Ils évoquent aussi la Sarl Righia, implantée dans une commune de Annaba et spécialisée dans l’embouteillement de l’eau de source. D’après eux, « au début, cette société a été construite sur trois hectares, pour passer à la faveur d’une récente extension à dix hectares ».
«Il faut citer aussi les dizaines de projets acquis dans le même cadre mais vendus à des tiers. Obtenus en tant que Sarl, ils les concèdent par la suite en modifiant simplement le statut de la société chez un notaire, où ils se retirent en laissant la place à de nouveaux acquéreurs», ajoutent-ils.
Des cadres de la direction nationale des domaines ont également vidé leur sac au quotidien participant ainsi à la vulgarisation des biens des deux fils Gaid Salah. Selon leurs informations, «outre les entreprises, ils disposent aussi de nombreux terrains à forte valeur foncière dans plusieurs wilayas du pays. S’ils ne sont pas revendus, ils sont construits en building », ont-ils révélé.
« Celui du boulevard de l’ALN, à quelques pas du Cours de la Révolution, appartient à Adel qui, en plus d’avoir un port sec et un journal régional, dispose aussi de plusieurs villas, achetées dans le cadre des ventes aux enchères. En l’absence de sérieux participants, il aura toujours le dernier mot : ‘‘Adjugé’’», dénoncent-ils.
Même l’institution militaire, l’une des plus importantes de l’Etat, n’a pas échappé à l’influence des frères Gaid Salah. Selon les mêmes témoignages, « ils nomment et dégomment des cadres à souhait, même au sein des institutions sécuritaires. L’ex-chef de sûreté de la wilaya de Annaba, qui occupait le même poste à El Tarf, aurait été nommé après leur intervention. Sa mise en disgrâce serait aussi liée à ses liens avec eux. Les multiples interventions de la famille du défunt Ahmed Gaïd Salah pour le maintenir n’ont pas eu raison de la décision tranchée par sa hiérarchie», a révélé un haut cadre à la direction de la Sûreté nationale d’Alger au dit quotidien.
A en croire les mêmes sources, le beau-frère d’Adel et Boumediène actuellement en poste à l’ambassade d’Algérie en France, chargé du social, a lui aussi tiré profit. « Cet ancien médecin militaire au bureau de recrutement de Annaba a pu décrocher un projet dans le cadre du Calpi du temps de l’ancien wali El Ghazi », rapporte le quotidien el Watan.

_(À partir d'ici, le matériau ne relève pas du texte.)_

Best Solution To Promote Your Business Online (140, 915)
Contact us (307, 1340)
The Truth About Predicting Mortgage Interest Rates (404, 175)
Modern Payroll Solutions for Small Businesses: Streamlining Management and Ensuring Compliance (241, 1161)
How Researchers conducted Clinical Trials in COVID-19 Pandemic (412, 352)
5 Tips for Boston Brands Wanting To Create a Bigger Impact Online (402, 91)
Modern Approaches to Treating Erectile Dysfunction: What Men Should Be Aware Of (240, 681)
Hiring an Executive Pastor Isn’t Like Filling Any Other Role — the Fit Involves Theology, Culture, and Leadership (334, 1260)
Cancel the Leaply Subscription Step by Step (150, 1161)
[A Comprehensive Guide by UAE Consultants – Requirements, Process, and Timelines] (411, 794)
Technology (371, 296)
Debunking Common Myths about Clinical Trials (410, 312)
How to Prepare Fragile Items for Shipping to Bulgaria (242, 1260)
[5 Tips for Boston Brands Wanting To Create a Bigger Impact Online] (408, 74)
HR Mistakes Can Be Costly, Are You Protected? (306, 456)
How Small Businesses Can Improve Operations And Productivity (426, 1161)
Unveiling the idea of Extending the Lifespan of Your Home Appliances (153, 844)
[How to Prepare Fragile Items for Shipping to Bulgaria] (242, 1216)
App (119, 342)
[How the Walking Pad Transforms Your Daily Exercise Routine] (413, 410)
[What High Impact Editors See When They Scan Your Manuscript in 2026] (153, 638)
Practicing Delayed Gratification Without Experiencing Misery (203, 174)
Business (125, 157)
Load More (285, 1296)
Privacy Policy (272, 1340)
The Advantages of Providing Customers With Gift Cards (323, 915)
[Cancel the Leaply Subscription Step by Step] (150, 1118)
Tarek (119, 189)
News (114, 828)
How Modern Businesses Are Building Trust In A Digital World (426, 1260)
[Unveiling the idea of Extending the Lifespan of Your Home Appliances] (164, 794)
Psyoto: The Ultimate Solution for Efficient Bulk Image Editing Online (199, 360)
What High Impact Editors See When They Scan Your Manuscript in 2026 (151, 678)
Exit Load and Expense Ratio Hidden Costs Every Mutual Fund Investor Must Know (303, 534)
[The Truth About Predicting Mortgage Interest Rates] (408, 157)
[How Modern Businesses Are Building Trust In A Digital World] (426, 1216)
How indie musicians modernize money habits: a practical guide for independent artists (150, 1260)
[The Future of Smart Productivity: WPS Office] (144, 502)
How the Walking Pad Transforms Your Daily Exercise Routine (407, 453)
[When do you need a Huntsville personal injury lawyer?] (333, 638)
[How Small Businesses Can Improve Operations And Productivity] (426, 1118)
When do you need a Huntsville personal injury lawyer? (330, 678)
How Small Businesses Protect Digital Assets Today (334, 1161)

Selon lui, ce projet « initialement attribué pour la réalisation d’une clinique médicale, la Sarl El Bahdja, dont il est le gérant, a été transformée, comme par enchantement, en promotion immobilière. Sur le même terrain – qui appartiendrait aux domaines – sont érigées actuellement sept villas, à vendre ».
Notons, par ailleurs, que le placement sous ISTN de Adel et Boumediène Gaïd Salah, prise par le parquet près le tribunal de Dar El Beida à Alger, serait motivée par les déclarations de l’ancien secrétaire personnel d’Ahmed Gaid Salah, Guermit Bounouira. Le prévenu a été remis par la Turquie aux autorités algériennes en fin juillet et a été présenté devant le tribunal militaire de Blida le lundi 03 août. Selon le ministère de la Défense nationale, le prévenu est poursuivi pour “haute trahison”. Il est actuellement en détention.